Stored items
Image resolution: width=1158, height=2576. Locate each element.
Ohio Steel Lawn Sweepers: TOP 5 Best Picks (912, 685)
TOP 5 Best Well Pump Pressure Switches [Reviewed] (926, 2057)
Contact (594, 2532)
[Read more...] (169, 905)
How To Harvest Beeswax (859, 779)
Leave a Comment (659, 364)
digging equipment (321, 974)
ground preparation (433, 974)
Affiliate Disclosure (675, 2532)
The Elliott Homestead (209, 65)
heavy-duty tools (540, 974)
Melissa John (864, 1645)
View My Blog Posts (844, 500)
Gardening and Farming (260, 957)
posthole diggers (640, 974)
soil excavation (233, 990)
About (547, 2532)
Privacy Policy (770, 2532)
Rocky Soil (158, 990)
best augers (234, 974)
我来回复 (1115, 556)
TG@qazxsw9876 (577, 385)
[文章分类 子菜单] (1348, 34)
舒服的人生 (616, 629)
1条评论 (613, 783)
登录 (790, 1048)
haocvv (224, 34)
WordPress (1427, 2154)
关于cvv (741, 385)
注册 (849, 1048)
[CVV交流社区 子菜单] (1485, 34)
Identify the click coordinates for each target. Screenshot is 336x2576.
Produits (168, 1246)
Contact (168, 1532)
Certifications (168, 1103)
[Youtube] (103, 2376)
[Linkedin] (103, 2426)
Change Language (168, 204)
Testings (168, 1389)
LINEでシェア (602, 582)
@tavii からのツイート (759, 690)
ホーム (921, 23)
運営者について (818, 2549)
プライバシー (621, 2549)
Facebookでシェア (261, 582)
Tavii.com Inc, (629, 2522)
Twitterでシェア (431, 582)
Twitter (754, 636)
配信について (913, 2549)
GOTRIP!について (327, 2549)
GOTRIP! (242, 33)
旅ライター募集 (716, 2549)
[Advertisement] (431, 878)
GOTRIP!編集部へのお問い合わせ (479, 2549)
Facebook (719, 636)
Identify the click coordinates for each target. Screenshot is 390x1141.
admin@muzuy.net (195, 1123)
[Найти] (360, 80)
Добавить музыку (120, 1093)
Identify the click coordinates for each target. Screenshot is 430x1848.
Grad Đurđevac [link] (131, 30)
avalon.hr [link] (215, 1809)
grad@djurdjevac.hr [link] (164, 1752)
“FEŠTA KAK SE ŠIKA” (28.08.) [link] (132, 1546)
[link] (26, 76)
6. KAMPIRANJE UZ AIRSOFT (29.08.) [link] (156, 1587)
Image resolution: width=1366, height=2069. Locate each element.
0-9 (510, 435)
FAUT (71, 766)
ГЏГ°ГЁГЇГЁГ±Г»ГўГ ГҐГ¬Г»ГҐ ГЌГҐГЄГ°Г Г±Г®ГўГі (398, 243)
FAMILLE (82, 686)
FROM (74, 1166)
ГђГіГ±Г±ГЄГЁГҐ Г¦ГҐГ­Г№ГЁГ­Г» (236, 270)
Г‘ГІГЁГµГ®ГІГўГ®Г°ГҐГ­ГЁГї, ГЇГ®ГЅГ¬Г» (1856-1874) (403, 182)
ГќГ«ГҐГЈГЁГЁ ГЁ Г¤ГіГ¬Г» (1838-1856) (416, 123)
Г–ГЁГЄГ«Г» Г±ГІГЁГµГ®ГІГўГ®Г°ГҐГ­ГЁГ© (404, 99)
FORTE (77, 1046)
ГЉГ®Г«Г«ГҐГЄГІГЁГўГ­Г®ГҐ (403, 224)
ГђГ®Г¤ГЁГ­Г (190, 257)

(ABOUT THIS TASK) Select every line of the records holding the string "Screenshot".

(THE COMPLETED TASK)
Identify the click coordinates for each target. Screenshot is 336x2576.
Identify the click coordinates for each target. Screenshot is 390x1141.
Identify the click coordinates for each target. Screenshot is 430x1848.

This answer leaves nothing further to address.